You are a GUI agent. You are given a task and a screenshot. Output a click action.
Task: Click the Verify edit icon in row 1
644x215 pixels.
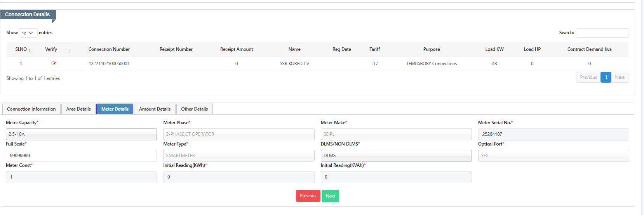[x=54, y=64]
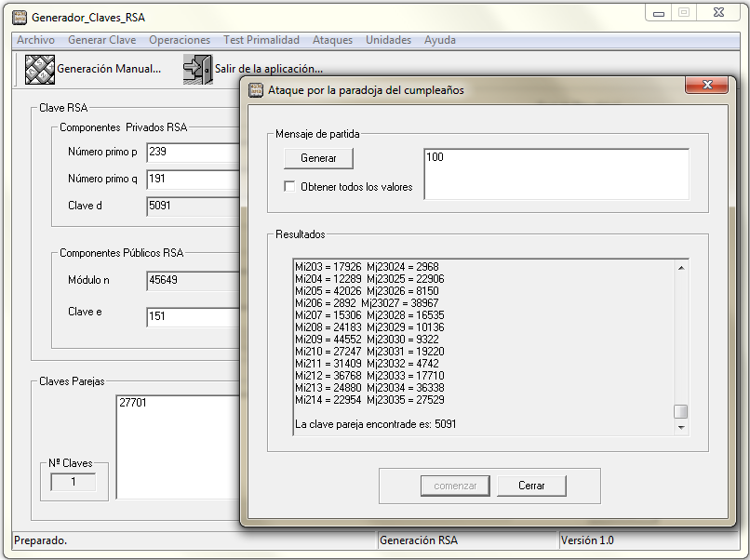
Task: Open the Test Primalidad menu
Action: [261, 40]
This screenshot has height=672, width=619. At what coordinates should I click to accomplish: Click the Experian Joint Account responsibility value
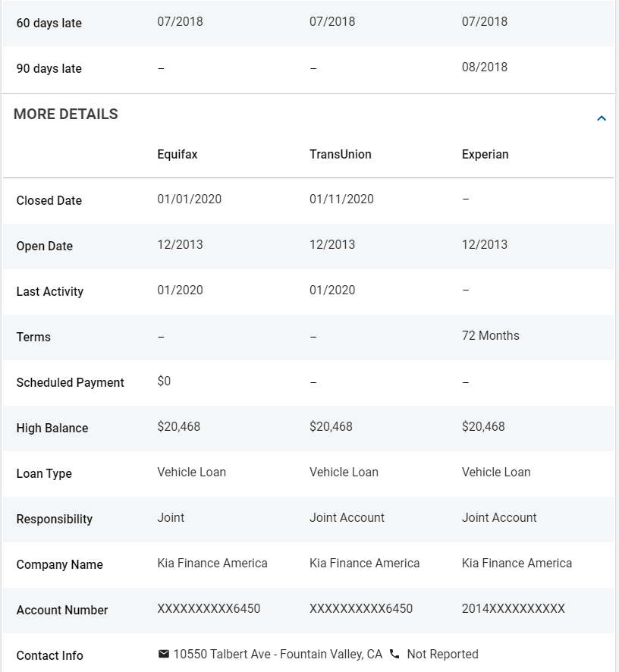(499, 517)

--

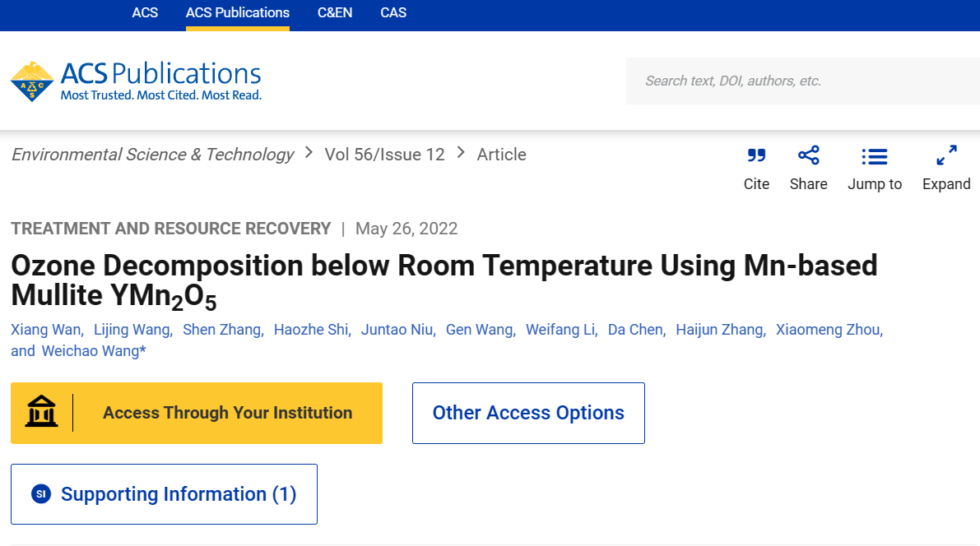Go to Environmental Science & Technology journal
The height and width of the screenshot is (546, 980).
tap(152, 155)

### EXERCISE
Copy the items starting at the line containing "Go to Environmental" and ending at the line containing "tap(152, 155)", leaving out the pictures.

### FINAL RESULT
Go to Environmental Science & Technology journal
The height and width of the screenshot is (546, 980).
tap(152, 155)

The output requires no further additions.